If you prefer a laptop, personally, I would not go for a M3 MBP. IMHO (and this is only me), it is overpriced for what it offers. In my view, M3 fits better an MBA. Therefore, I would wait for M3 MBA (probably 15" for your workflow). However, I should mention that the MBP provides better screen and more connectivity options (although the MBA screen is very nice as well), so if these are important for you, than there is nothing wrong with the M3 MBP besides the price. Also, in general, MBP has better thermal management than MBA (1 fan in 14" MBP and 2 fans in 16" MBP vs. no fans/passive cooling in MBA), i.e., under heavy workload, there is a higher probability for throttling when it comes to MBA than to MBP (that doesn't mean that the MBA *will* throttle, only that it is more probable).

If you are up for a desktop, an M3 iMac with the aforementioned specs could be the way to go - the specs you need, as argued above, plus a fantastic (IMHO) monitor. Unless you want something bigger than 24", it is a very good deal (and it frees you from the search of a monitor). Personally, I don't see a reason to wait for an M3 MM, besides the flexibility to buy the monitor you like. I would go for a MM only if I wanted the Pro version of the M3 SoC, which, as of now, is not available in an iMac.
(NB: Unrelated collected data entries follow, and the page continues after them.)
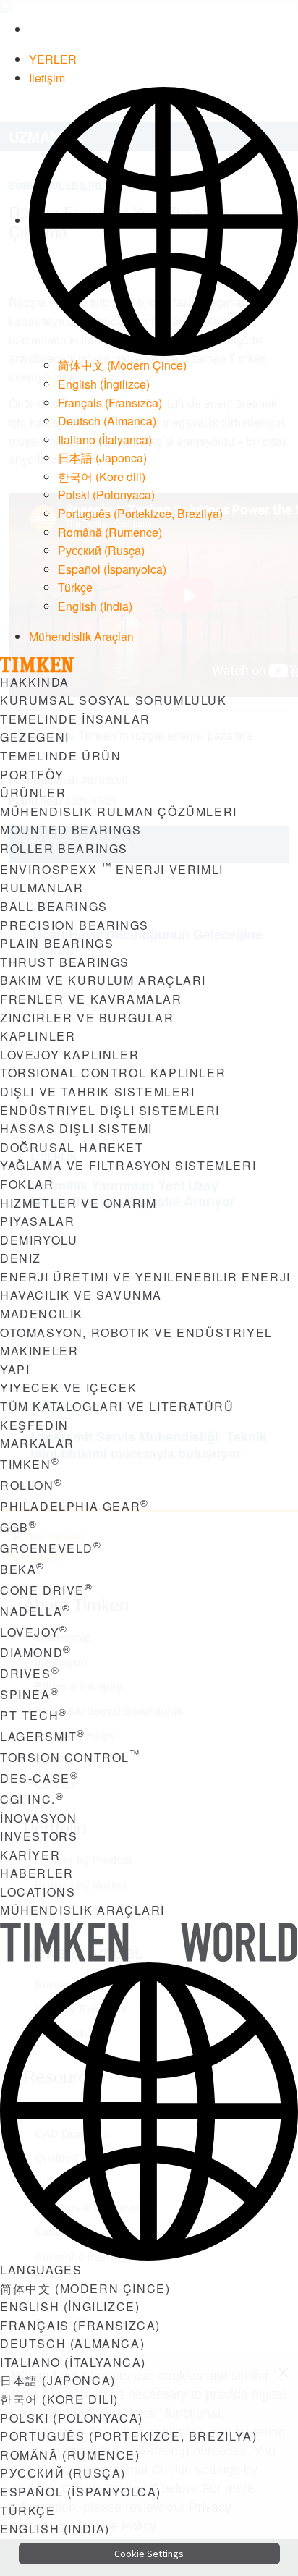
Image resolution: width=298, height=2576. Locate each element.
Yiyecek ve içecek (68, 1387)
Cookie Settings (149, 2553)
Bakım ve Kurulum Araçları (103, 980)
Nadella (35, 1611)
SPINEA (29, 1694)
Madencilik (41, 1313)
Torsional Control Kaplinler (113, 1072)
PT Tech (33, 1715)
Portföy (32, 774)
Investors (38, 1836)
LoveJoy (34, 1632)
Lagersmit (42, 1736)
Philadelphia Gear (74, 1506)
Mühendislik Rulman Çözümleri (118, 811)
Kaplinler (37, 1036)
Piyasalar (37, 1221)
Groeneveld (51, 1548)
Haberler (37, 1873)
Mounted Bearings (71, 829)
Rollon (31, 1485)
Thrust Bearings (64, 962)
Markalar (37, 1443)
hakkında (34, 682)
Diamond (36, 1652)
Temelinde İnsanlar (75, 719)
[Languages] (163, 220)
These are my two cents, i.e., my recommendations and the reasoning behind them. Of course, opinions vary extremely and other recommendations are as valid as those - or even more.
 

camotwen

macrumors member
Jul 10, 2022
78
66
The M2 Max is the best for office use. There is no scenario where the M2 Pro beats the M2 Max.
This statement is factually wrong, M2 pro beats M2 max in price. Moreover, M2 Max is overkill for the uses OP mentioned. Probably "office use" mean different things to you, but typical "office use" does not typically include any scenarios making use of that many cpu and gpu cores, like compiling or video rendering.

To OP, really, any M1 or M2 chip will do. Better opt for 16gb ram, which probably limits you in finding used lower models, so in this sense an M1 or M2 pro chip is probably more easy to find. Also, the base chips are limited to 2 monitors (so 1 external monitor if a laptop) while the pro chips to 4 monitors.
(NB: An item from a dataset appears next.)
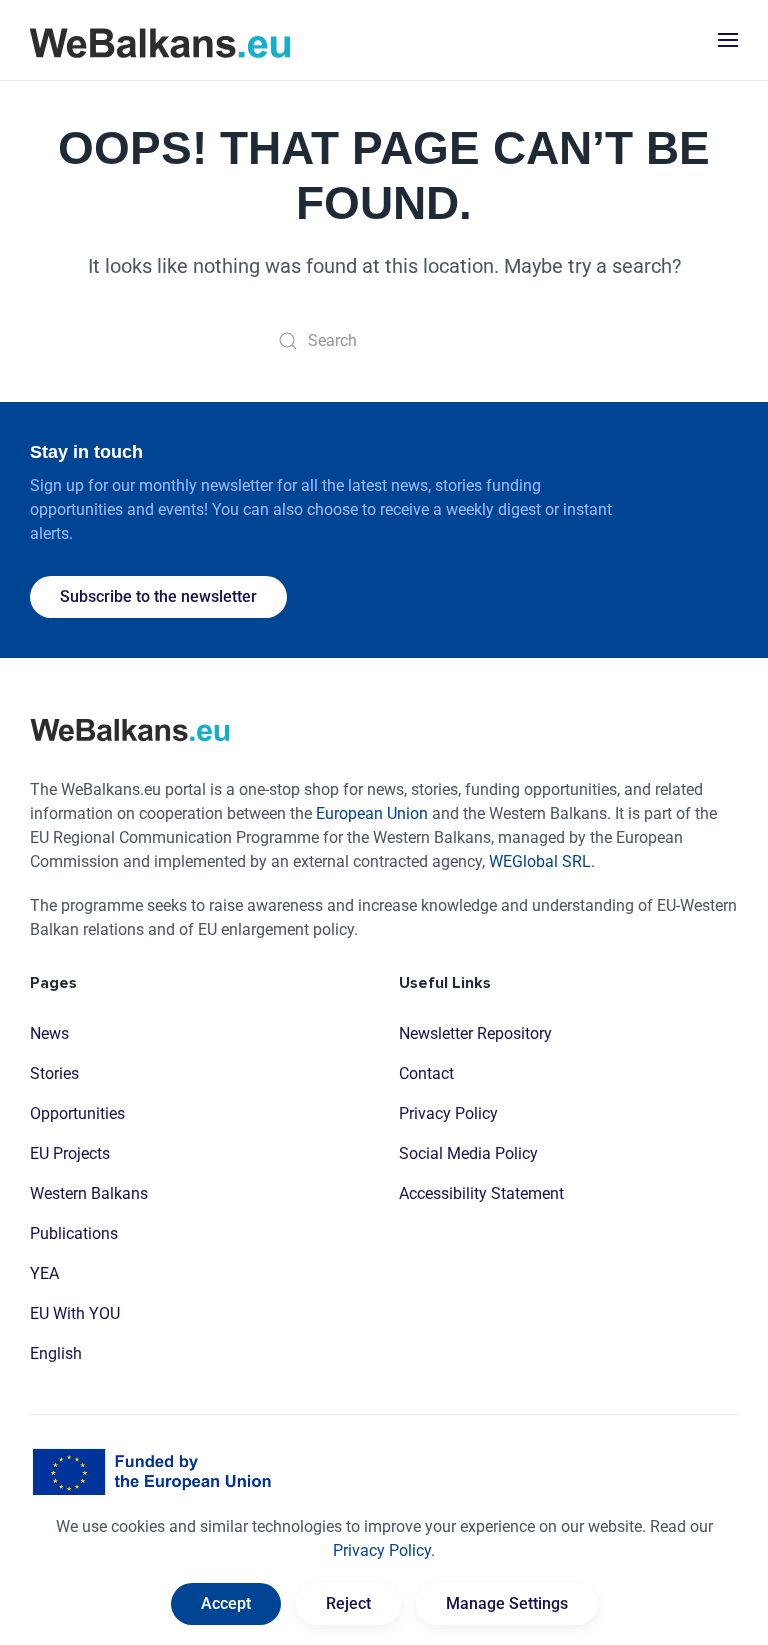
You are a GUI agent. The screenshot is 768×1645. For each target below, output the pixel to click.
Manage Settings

An m2 pro mac mini will be perfect. Even an m1 mac mini with 16gb ram will be pretty much fine if you can find one, except if you want the option for more monitors. Maybe when the M3 mac minis will be out soon there will be more M1/M2 mac minis out there.
 

Romac

macrumors member
Jan 11, 2012
51
13
I’m in IT (systems analyst/integrations) and my work Mac is a 14” M2 pro with 32gb ram and it’s a workhorse. I’d say I typically have 20-40 chrome tabs, teams, outlook, occasional MS document or two, and occasionally remote management software and it handles the load beautifully. If your allowances are there in the budget I would easily recommend 32gb of ram. I think any M series processor will do what you’re needing and would focus on giving yourself as much ram overhead as you can for all the multitasking.

I know browser and SaaS platforms aren’t equivalent to like heavy editing software, but they do add up and it sounds like you have a role like me where you’re bouncing around a lot. I think you’d appreciate the overhead breathing room. 16 bare minimum for sure.
 

XboxEvolved

macrumors 6502a
Aug 22, 2004
809
1,003
Any M1, the only time I really so any real hiccups is much more intensive task like video stuff, editing stuff, Xcode, Visual Studio, certain higher end games like the Resident Evil series and it still works just fine for the most part in those situations. I will say the biggest hog on the computer seems to be Safari which from my understanding is better at memory management than Edge or Chrome, but I don't really use Edge and Chrome all to much.

Maybe since I first got it certain apps bounce more than once on the dock, but I can't really think of to many times I've seen the spinning beach ball maybe every so often and its briefly.